A turned wooden ring (above left) is weaker where the grain crosses the ring whereas a bentwood ring (above right) is equally strong all the way round.
The technique is simply to take a shaving from a strip of wood with a plane and glue it into a ring shape. Then a bit of sanding and polishing is all you need to finish things off.
Shaving Pallet Wood
Starting with the wood, an old pallet is an excellent shape. You just need to shave a strip from the long narrow edge and you will have a long curl of thin wood to work with. As a plane I use a Rali hand planer which is small, cheap and really perfect for this task. It comes with spare blades so pop in a fresh one and run it along the wood. A length of about 50 cm is more than enough for one ring. You want a nice thin shaving. If your shavings are too thick you will have problems later on.
If you want to use a specific wood, then get a sheet of wood veneer and cut it into strips about twice the width of a standard finger ring. After a few tries with shaving strips off a pallet you may well drop this and only bother with bought veneers as it allows you to work with beautiful wood textures.
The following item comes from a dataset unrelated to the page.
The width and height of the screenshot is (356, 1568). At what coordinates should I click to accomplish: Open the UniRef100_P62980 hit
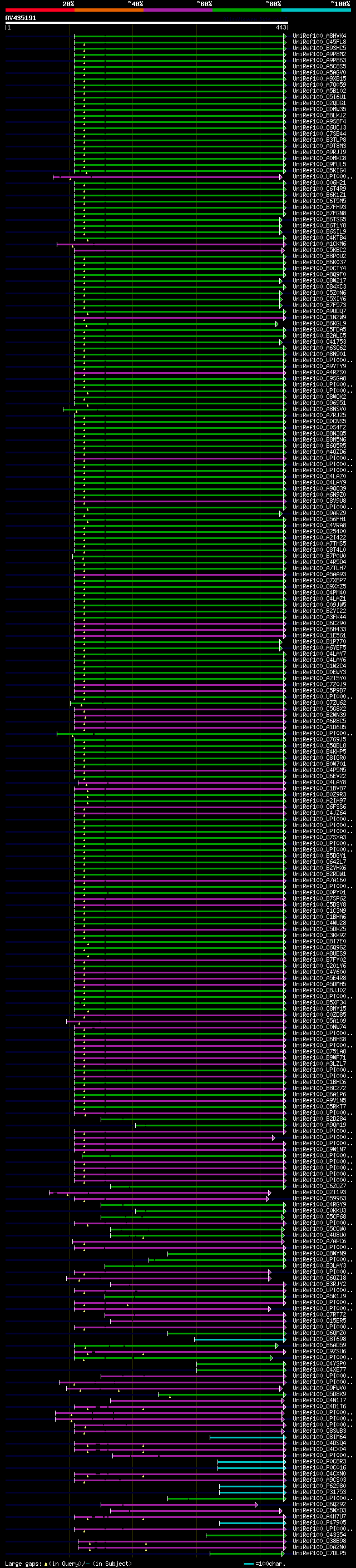coord(319,1486)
Make your veneer strip pliable
Put the strip in very hot water for 5 minutes to make it flexible. If you find the wood splits when you bend it, simply steep it for longer. I often leave mine overnight for a soaking if I have a particularly brittle wood.
Get a bit of sandpaper (around 200 grit is fine) and thin down one end to paper thin. This is the end you are going to start wrapping and will become the inside of the ring. It is important to ensure this end is well sanded as otherwise there will be a lump in the inside which will annoy you as you will have to spend way too much time getting rid of it later.
Wrap your strip
Now you need to wrap it round something of the correct diameter. I have big fingers so a wine cork is the perfect size for me to make a ring for myself. Smaller diameter dowel is easy to find and you can easily adjust the size down with sandpaper or up with a few turns of masking tape. Many people find that an old socket set has plenty of good site sockets to wrap around.
To finish preparation I wrap my dowel, cork or socket with a bit of cling film or wax paper to stop the ring getting glued to it.
I tape the end with masking tape and let it dry overnight. As it does so the wood takes on the curled shape and this will make the next part much easier to do.
Gluing up your ring
So, to make the ring you just need to slap some glue along the planed strip and tightly wind it around your dowel again. Make sure to keep it even and tight as you go and when you get to the end, secure tightly with a bit of masking tape. The whole process only takes a couple of minutes so you can do lots very quickly.
There are a number of websites where they recommend using superglue. It is very effective but it is expensive and fiddly and there is always the risk of gluing your fingers together. You may wish save yourself the effort and stick with easier cheaper and slower drying glues for your first attempts. If you do use superglue, then go for the medium consistency. There is a thick superglue that pours like honey. I tried it and didn’t like using it at all for wooden rings.
Leave the rings to dry for at least 24 hours before removing the masking tape and taking the rings off the dowel.
Cut down to the width you require with a penknife or hacksaw. If you do put the ring in a vice, make sure to pad it well to avoid harming the ring.
Shaping and finishing a bentwood ring
Now you can begin shaping your rings with ever finer grades of sandpaper until you have the finish you desire. I work through 80 grit, 120, 200 and 400 grit papers. One important piece of advice is that you really should check that the ring is of an even width all the way round. The thickness is not too much of a problem, but an uneven width stands out.
Different pallets are made from a wide variety of woods so try a few pieces and if you find a wood that gives particularly beautiful results, mark up the pallet so you don’t forget.
You can leave the outer surface flat or apply a curve. A combination of penknife and sandpaper is all I use to shape my rings, but you could work on a mini lathe or against a sanding disk.
A couple of coats of varnish (re-sanding with a very fine grit wet and dry paper between coats) will seal the ring. If you were using superglue then you could skip the varnish and just wipe on a few coats of more superglue which also gives a decent shiny surface.
Alternatively a wax polish is good if you want to retain the look of fresh wood.